- _Texto de lectura_
____________

Por mucho que intento evadirme mentalmente, el dolor siempre reaparece alevosamente; aunque intentase ofrendarlo como sacrificio por la paz del mundo, el dolor no se deja sobornar y persiste. Comprendo la confidencia de Shakespeare de que “el mejor y más sereno de los filósofos pierde los estribos ante un dolor de muelas”, e incluso me percato que Descartes bien podía haber tomado un sencillo atajo para alcanzar su universal aportación: «Tengo dolor de muelas, luego existo».

  Soy consciente de que en el siglo XXI, la conquista de superar esa nimia dolencia mediante una visita al dentista es un trámite sencillo, económico y no doloroso, remedio que nos hace enormemente afortunados sobre la legión de personas que en los veinte siglos anteriores, y por supuesto antes de Cristo, sufrían dolor de muelas, porque si su vida era corta y pendiente del hilo del poder de turno, ese dolor tenía mala solución. Tenemos más suerte que Galileo Galilei, Carlos V, Van Gogh, Lincolhn o cualquier otro personaje célebre que se nos ocurra, que no tenía escapatoria con su talento o poder al dolor de muelas.

____________

- _Registros proporcionados_
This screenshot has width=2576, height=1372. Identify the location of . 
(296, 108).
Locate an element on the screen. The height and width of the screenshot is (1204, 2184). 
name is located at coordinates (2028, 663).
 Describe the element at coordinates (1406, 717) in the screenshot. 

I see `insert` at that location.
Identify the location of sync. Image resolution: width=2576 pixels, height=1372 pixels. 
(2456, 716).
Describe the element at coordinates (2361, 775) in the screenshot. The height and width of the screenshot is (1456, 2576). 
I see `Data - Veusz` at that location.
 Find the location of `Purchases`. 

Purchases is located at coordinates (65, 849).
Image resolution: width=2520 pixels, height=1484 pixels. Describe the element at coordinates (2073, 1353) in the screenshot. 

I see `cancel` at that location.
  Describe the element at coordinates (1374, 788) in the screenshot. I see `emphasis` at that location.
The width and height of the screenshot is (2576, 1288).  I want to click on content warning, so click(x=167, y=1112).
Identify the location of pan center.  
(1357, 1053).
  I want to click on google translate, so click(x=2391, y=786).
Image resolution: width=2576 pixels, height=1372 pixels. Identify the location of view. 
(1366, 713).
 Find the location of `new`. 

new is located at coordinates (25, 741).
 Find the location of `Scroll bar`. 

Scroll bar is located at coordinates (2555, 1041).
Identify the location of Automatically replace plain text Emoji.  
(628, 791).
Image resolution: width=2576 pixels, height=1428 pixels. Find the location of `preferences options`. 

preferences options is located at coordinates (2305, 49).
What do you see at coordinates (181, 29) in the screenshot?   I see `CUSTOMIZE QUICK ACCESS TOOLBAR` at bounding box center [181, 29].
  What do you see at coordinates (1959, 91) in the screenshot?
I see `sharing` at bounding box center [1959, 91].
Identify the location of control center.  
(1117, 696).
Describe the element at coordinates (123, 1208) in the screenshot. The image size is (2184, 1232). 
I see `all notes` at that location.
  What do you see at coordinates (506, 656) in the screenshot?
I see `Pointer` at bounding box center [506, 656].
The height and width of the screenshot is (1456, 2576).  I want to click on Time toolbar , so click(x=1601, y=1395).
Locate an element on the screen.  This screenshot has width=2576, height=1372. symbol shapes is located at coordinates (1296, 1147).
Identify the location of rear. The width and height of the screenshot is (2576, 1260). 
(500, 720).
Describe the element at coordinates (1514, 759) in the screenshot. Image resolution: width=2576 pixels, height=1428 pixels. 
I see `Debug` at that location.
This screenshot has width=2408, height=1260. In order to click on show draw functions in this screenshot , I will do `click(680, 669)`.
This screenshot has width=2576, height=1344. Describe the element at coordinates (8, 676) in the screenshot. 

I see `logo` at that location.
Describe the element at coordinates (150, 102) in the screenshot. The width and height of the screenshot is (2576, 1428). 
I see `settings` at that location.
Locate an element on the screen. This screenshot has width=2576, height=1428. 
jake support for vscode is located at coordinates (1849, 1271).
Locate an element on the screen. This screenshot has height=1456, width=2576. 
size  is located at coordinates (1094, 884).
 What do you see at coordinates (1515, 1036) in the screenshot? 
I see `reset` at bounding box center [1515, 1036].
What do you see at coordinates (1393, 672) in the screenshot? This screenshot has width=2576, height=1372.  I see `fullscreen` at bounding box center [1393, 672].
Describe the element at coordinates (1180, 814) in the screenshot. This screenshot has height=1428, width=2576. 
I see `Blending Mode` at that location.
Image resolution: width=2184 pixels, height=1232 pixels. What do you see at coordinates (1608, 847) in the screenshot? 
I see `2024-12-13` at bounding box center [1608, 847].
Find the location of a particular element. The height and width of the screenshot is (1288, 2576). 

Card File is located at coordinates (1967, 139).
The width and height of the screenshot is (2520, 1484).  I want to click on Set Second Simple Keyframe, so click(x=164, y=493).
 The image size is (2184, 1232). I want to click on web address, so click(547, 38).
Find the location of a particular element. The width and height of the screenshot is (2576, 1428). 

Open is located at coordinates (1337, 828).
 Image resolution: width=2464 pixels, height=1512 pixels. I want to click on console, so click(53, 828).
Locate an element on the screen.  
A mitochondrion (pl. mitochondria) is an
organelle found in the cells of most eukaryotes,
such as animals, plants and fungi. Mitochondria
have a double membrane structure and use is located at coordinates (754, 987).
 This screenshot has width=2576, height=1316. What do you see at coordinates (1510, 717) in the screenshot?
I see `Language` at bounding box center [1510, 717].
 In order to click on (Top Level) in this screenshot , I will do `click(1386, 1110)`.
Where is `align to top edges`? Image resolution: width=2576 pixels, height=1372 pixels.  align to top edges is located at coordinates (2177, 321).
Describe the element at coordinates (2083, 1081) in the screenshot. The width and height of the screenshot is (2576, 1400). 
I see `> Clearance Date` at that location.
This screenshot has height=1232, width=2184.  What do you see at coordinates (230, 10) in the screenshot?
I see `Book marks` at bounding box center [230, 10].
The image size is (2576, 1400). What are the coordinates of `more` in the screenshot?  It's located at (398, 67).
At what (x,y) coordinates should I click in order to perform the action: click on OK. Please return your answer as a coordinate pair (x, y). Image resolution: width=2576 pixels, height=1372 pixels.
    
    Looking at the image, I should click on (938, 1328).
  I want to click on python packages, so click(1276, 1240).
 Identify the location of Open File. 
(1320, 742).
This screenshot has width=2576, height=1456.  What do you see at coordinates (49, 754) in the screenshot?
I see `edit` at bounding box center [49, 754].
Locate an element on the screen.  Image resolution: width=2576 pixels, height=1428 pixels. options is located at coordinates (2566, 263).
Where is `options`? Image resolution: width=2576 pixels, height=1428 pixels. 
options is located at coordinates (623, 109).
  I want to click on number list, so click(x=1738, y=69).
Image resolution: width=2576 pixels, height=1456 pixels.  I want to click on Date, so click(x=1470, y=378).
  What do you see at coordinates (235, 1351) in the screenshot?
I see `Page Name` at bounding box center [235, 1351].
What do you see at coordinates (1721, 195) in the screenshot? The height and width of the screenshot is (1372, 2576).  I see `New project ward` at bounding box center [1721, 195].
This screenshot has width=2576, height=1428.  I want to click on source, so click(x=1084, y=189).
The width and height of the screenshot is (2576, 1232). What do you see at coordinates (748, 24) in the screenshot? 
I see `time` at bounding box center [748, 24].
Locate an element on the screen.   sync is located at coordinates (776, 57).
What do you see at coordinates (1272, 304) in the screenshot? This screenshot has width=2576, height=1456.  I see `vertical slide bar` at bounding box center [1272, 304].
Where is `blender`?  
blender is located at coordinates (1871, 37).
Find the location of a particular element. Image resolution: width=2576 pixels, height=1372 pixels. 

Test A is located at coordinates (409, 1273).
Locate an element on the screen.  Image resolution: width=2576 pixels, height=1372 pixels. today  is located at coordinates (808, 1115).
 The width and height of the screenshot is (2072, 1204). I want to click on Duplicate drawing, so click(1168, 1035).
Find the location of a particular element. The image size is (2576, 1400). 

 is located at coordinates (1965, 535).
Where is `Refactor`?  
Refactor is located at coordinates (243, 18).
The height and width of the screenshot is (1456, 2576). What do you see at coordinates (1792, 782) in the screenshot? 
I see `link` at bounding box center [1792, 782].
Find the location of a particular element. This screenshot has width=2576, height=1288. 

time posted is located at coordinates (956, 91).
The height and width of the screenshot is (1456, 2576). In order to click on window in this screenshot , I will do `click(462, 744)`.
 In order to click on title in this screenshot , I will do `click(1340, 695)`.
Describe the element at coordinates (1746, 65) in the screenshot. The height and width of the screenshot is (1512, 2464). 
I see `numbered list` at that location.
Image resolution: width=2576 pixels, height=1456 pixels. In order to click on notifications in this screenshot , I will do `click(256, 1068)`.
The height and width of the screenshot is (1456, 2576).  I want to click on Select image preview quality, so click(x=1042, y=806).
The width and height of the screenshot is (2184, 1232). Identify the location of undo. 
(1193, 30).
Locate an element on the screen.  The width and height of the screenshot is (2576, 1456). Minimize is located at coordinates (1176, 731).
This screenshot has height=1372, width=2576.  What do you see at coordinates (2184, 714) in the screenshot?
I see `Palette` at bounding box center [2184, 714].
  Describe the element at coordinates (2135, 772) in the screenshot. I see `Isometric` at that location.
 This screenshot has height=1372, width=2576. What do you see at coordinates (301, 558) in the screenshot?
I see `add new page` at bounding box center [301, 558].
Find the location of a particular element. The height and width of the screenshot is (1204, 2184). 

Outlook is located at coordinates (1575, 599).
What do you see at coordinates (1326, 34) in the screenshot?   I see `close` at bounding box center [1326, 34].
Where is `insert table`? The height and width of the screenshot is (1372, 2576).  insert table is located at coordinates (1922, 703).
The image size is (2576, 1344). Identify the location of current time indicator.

____________

Reproduce palabra por palabra el texto completo sobre el dolor de muelas. Para resolver, apóyate únicamente en el texto y no en las filas.

- _Solución propuesta_
Por mucho que intento evadirme mentalmente, el dolor siempre reaparece alevosamente; aunque intentase ofrendarlo como sacrificio por la paz del mundo, el dolor no se deja sobornar y persiste. Comprendo la confidencia de Shakespeare de que “el mejor y más sereno de los filósofos pierde los estribos ante un dolor de muelas”, e incluso me percato que Descartes bien podía haber tomado un sencillo atajo para alcanzar su universal aportación: «Tengo dolor de muelas, luego existo».

  Soy consciente de que en el siglo XXI, la conquista de superar esa nimia dolencia mediante una visita al dentista es un trámite sencillo, económico y no doloroso, remedio que nos hace enormemente afortunados sobre la legión de personas que en los veinte siglos anteriores, y por supuesto antes de Cristo, sufrían dolor de muelas, porque si su vida era corta y pendiente del hilo del poder de turno, ese dolor tenía mala solución. Tenemos más suerte que Galileo Galilei, Carlos V, Van Gogh, Lincolhn o cualquier otro personaje célebre que se nos ocurra, que no tenía escapatoria con su talento o poder al dolor de muelas.